The distinction between capability and utility is critical. By 2034, AI will almost certainly be capable of automating many tasks. However, just because it can do something doesn’t mean it will fully replace human roles or meet all needs.
For instance:
- AI might automate 95% of a job, but the remaining 5%—often involving creativity, ethical judgment, or empathy—could still require human involvement.
Broader systemic issues, like regulatory frameworks, public trust, and ethical alignment, might not be ready for AI to fully take over.
Even with advanced capabilities, we’ll likely see a hybrid model where AI handles repetitive or technical tasks while humans oversee and address the gaps it can’t fill.
3. Will it reach everyone?
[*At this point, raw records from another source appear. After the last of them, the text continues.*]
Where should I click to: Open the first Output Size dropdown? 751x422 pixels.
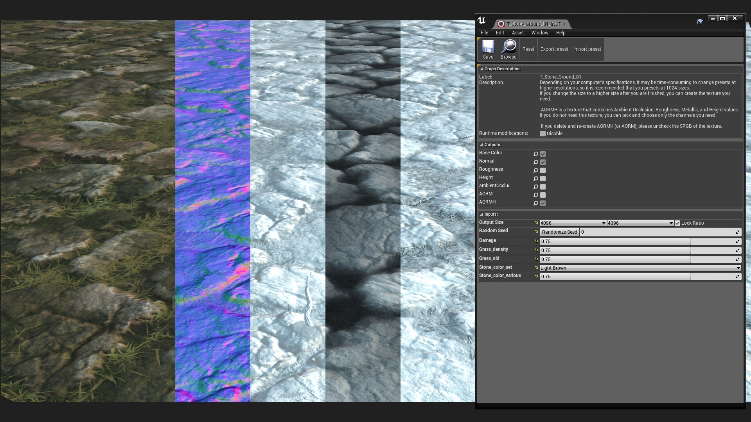(573, 223)
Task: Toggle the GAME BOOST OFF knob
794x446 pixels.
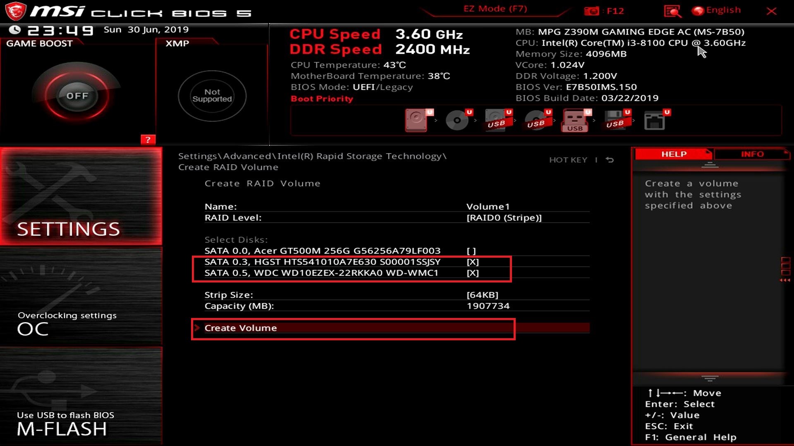Action: click(77, 96)
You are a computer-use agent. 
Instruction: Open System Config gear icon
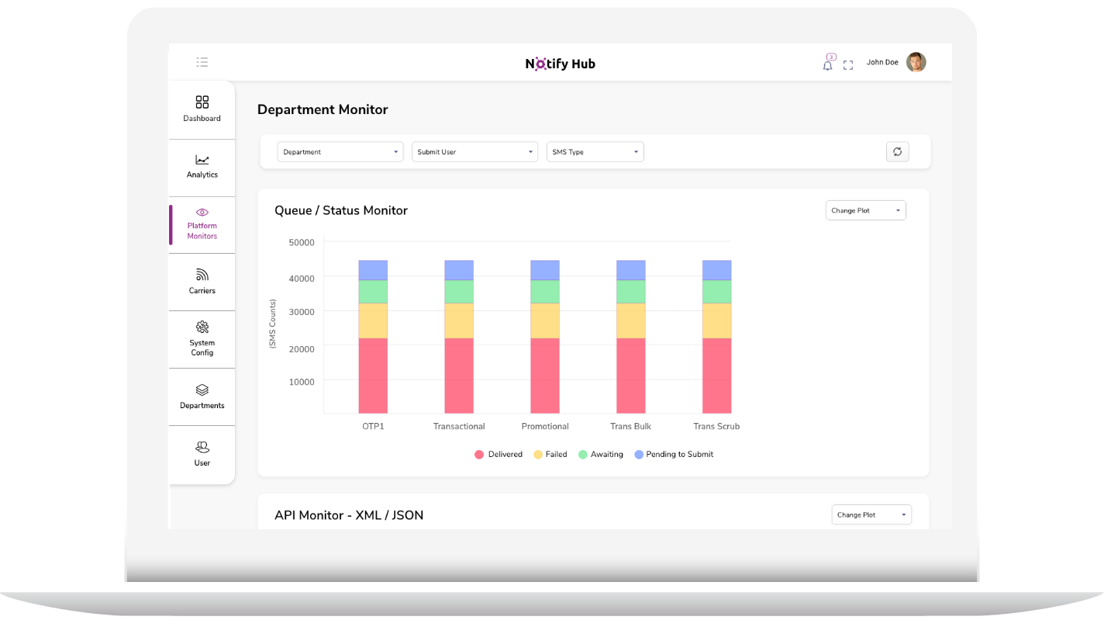tap(202, 327)
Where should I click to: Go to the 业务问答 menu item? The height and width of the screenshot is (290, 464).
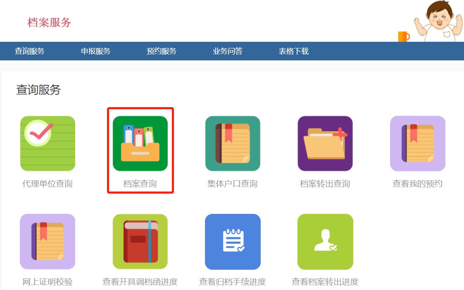point(228,51)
Probably not.
This reflects the reality that technological progress is rarely, if ever, evenly distributed. William Gibson’s famous quote—“The future is already here; it’s just not evenly distributed”—is a perfect fit.
We’ve seen this pattern with countless technologies:
- The internet revolutionized communication, but millions still lack reliable access.
- Advanced healthcare tools exist but often remain out of reach for low-income or rural populations.
Similarly, AI adoption will vary widely. Wealthier nations, industries, and companies will likely benefit first, while less developed regions or sectors may lag. Cultural, economic, and political factors will also shape how widely AI spreads. For many, the question may not be whether AI is capable but whether they’ll have access to it at all.
4. Human behavior and incentives drive innovation.
Humans are remarkably adaptable, and when faced with constraints, they often innovate unexpectedly. Incentives play a huge role in shaping outcomes. As Charlie Munger said, “Show me the incentive, and I’ll show you the outcome.”
AI will likely follow a similar pattern. While it will undoubtedly disrupt many roles, it will also create opportunities—especially if the right incentives encourage humans to collaborate with AI instead of competing against it.
I have some more thoughts. I will write them later.